Despite worldwide PC demand having declined for five consecutive years, Samsung Electronics, Huawei and Xiaomi have returned to the notebook market because of milder competition compared to the smartphone market.

However, sources from the upstream supply chain pointed out that Xiaomi and Huawei, which were originally expected to achieve good shipments, did not perform as well as expected because demand remains weak for consumer notebooks. For its first year, Xiaomi shipped less than 500,000 units and Huawei 700,000 units.

At the same time, Asustek Computer has also not performed well and has begun a business reorganization, looking to regain its momentum. Asustek is expected to start seeing shipment growth in the second half of 2017.

Sources from the upstream supply chain noted that Xiaomi and Huawei originally hoped to quickly expand into the notebook market with their strong brand recognition, advantages in shipments, and familiarity to the China market, but have not achieved the results they wanted so far.

Huawei's first-generation Matebook 2-in-1s were manufactured by Foxconn Electronics (Hon Hai Precision Industry) and priced at US$699. So far, shipments worldwide are less than 700,000 units, lower than Huawei's original target of at least one million units. Most of the units were shipped to China.

Xiaomi's 12.5-inch and 13.3-inch Xiaomi Airs also performed weaker than expected, shipping less than 500,000 units, far weaker than the original shipment target of two million units.

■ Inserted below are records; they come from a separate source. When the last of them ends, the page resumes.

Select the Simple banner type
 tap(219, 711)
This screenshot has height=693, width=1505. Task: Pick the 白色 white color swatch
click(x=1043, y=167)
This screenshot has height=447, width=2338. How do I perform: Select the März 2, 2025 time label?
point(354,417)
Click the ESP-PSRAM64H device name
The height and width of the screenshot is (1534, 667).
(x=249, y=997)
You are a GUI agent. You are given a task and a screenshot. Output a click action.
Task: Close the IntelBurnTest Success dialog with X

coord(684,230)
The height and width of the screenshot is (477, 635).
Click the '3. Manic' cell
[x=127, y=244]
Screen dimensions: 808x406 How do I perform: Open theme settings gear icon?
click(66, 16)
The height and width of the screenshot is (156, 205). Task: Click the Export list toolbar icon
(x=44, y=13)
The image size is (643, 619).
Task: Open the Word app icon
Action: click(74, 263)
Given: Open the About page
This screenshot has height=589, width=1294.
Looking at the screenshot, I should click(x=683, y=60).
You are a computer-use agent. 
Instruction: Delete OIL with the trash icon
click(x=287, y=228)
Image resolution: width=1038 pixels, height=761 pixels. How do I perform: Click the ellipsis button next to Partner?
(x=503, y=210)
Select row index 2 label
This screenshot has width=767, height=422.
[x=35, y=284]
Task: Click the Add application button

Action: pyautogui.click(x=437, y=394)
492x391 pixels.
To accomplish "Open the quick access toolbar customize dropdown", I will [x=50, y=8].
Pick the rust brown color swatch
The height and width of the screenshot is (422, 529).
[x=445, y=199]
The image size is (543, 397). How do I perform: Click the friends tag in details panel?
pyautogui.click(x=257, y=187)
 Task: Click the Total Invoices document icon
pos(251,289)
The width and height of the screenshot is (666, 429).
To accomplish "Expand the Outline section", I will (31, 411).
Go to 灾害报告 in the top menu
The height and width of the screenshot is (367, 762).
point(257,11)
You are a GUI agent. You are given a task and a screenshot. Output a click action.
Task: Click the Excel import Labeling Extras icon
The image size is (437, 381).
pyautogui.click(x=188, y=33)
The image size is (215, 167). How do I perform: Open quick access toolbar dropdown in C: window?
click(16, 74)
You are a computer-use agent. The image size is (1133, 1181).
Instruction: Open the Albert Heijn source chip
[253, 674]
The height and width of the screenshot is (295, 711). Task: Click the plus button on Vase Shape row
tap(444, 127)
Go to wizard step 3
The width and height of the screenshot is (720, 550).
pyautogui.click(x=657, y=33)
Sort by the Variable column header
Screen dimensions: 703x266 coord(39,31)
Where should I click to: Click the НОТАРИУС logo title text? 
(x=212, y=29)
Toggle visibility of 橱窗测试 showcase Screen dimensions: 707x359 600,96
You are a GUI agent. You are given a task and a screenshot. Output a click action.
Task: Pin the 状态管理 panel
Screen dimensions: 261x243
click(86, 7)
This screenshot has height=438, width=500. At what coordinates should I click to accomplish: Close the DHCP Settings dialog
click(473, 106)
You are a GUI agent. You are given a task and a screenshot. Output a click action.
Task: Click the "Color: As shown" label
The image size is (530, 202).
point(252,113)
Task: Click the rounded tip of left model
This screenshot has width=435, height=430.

The notebooks are made by Wistron and Inventec.

Despite seeing weaker-than-expected shipments, Huawei and Xiaomi continue to release next-generation products, with Huawei announcing its second-generation 15.6-, 13- and 12-inch Matebooks recently priced from US$900-1,900. The devices will be available in 12 countries worldwide including China, the US, Germany and Japan, but the manufacturers have been switched to Pegatron and Quanta Computer, while order volumes are very small.

Xiaomi's orders for its new notebook products are also far lower than those for its first-generation models.

Since Lenovo is reportedly planning to start a business reorganization, company COO Gianfranco Lanci is rumored to leave the China-based vendor to join Huawei and help Huawei to expand into Europe and North America's notebook markets.